• **What you have to do**
Nothing but a number is wanted here: the count of lines in the data holding the word "agent".

[Raw data — start]

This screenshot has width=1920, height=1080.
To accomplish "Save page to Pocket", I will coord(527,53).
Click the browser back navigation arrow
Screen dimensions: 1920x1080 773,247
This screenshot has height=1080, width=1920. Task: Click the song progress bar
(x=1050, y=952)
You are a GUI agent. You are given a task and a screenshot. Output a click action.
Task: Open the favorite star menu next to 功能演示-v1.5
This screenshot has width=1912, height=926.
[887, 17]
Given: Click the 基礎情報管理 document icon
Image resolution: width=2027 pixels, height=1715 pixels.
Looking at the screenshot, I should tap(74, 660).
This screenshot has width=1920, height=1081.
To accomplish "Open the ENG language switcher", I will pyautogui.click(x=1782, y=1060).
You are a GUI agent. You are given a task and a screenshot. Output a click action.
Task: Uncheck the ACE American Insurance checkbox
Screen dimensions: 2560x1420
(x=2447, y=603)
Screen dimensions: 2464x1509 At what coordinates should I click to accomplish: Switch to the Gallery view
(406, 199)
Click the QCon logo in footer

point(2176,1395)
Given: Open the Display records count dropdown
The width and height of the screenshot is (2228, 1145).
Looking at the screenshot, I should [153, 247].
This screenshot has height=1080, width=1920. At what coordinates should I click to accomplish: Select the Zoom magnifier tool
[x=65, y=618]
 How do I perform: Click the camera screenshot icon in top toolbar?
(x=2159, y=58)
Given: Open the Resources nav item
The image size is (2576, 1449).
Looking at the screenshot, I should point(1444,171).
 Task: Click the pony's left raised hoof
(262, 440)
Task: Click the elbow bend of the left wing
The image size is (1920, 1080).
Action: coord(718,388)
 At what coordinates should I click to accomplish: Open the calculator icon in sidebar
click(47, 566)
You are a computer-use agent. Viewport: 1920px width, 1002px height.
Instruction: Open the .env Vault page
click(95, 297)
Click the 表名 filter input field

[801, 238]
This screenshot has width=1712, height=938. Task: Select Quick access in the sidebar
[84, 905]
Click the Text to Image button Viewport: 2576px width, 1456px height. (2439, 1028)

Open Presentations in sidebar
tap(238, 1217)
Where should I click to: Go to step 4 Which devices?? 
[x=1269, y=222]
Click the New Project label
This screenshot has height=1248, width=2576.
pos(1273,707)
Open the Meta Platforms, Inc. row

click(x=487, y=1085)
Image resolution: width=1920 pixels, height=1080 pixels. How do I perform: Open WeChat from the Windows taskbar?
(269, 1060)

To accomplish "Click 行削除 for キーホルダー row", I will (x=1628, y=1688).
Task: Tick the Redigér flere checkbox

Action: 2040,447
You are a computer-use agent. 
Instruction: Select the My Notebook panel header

[Raw data — finish]

• **Written answer**
4